Why Doctors and Lawyers Make Bad Traders
They conquered medicine and law. Then the market humbled them.
Some of the smartest, most successful professionals—such as doctors and lawyers—often make terrible traders. Not just mediocre. Terrible.
This isn’t about intelligence. These are people who conquered medical programs and passed the bar exam. So what gives?
The “being right” Problem
In medicine and law, being correct isn’t just important—it’s everything. A surgeon can’t be right 60% of the time and call it a good year. A lawyer who loses half their cases isn’t celebrating their win rate.

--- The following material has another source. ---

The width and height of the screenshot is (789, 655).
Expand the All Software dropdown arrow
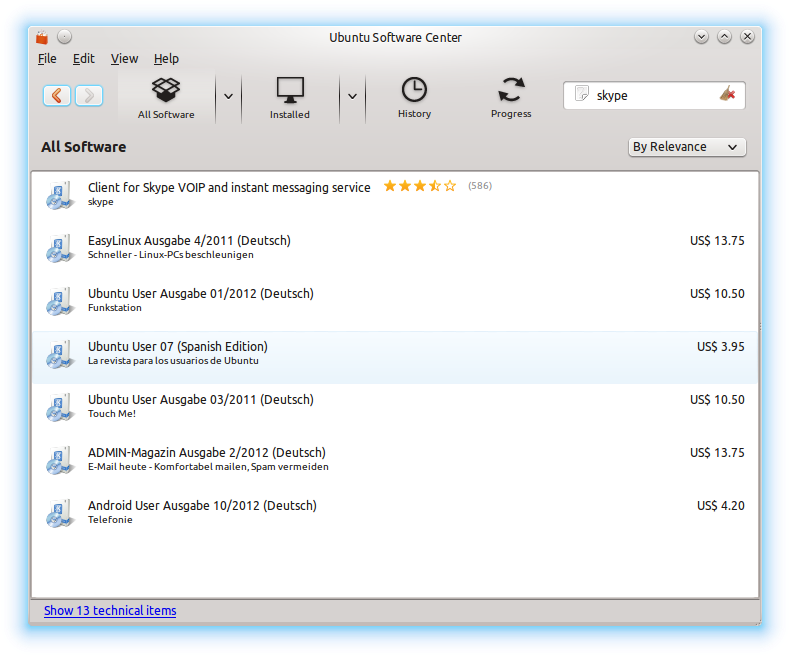(x=228, y=96)
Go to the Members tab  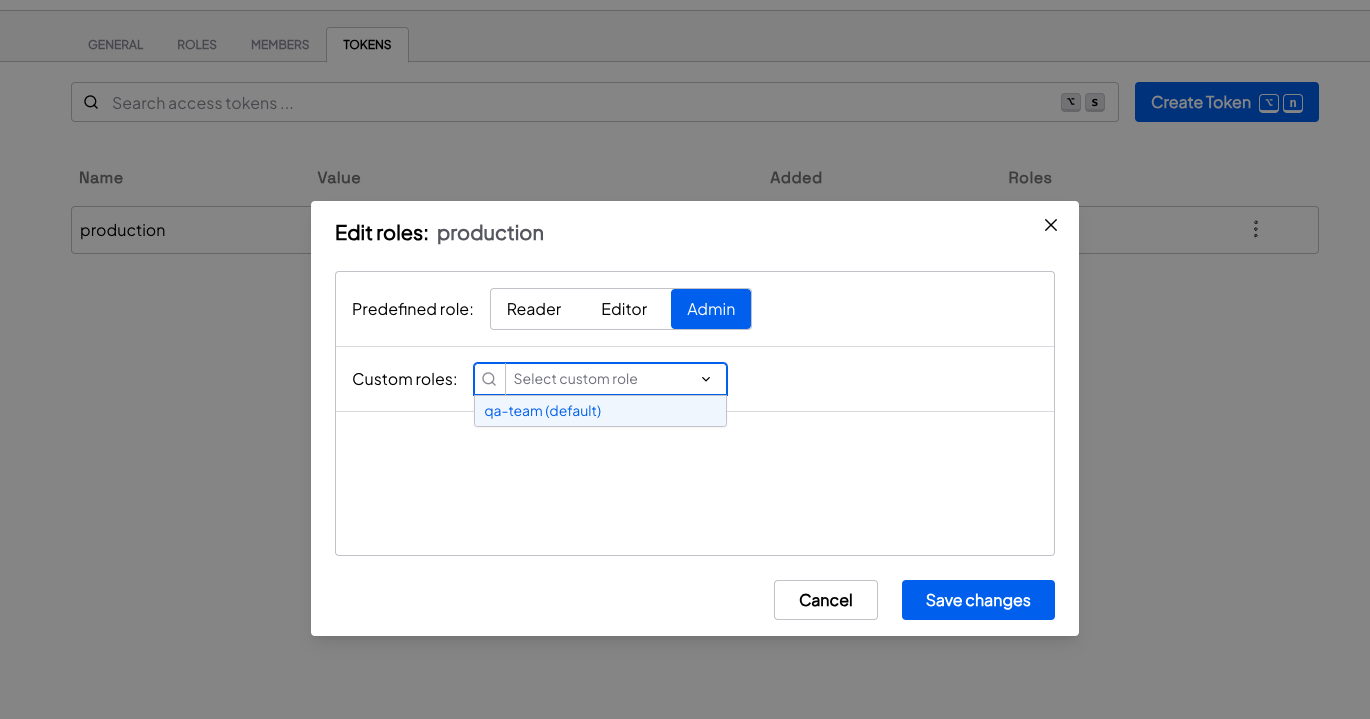[280, 45]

But trading operates by completely different rules. Even highly successful traders are wrong 40-50% of the time. What separates winners from losers isn’t the frequency of being right—it’s the magnitude of wins versus losses. You can be right three times and wrong seven times and still make money if your three wins are big enough.
For professionals trained to be right, this feels wrong at a visceral level. Cutting a loss and admitting you were mistaken—not once in a while, but regularly—runs counter to everything their training taught them. So they hold losing positions, hoping to be proven right eventually.
“I’m Smart Enough to Figure This Out”
When you’ve spent your career being the smartest person in the room—when patients trust you with their lives, when clients pay you $800 an hour for your judgment, when colleagues defer to your expertise—you develop a certain self-concept. You’re not just competent. You’re exceptional. And that exceptionalism starts to feel transferable.
When you approach trading, it’s natural to assume those same qualities will carry over.
They don’t—at least not automatically.
This breeds a particular kind of arrogance.
The unspoken assumption is that intelligence is domain-independent. That being brilliant at one complex thing means you’ll naturally excel at any other complex thing you attempt.
But trading isn’t like switching from cardiac surgery to orthopedics. The foundational skills are completely different.
What makes this particularly dangerous is that beginner’s luck— which is a real thing—reinforces the delusion. A few good trades, and they think they’ve figured it out.
Then the market humbles them. Hard.
The Takeaway
None of this means doctors and lawyers can’t become successful traders. The real lesson here isn’t about doctors or lawyers specifically. It’s about anyone approaching trading: your prior success, your intelligence, your credentials—none of these protect you from the market. In fact, they might be liabilities if they fill you with false confidence.
The market is a great equalizer. It doesn’t care about your résumé. It only cares whether you can manage risk, control your emotions, and admit when you’re wrong.
And that’s a skill set that has nothing to do with your MCAT score.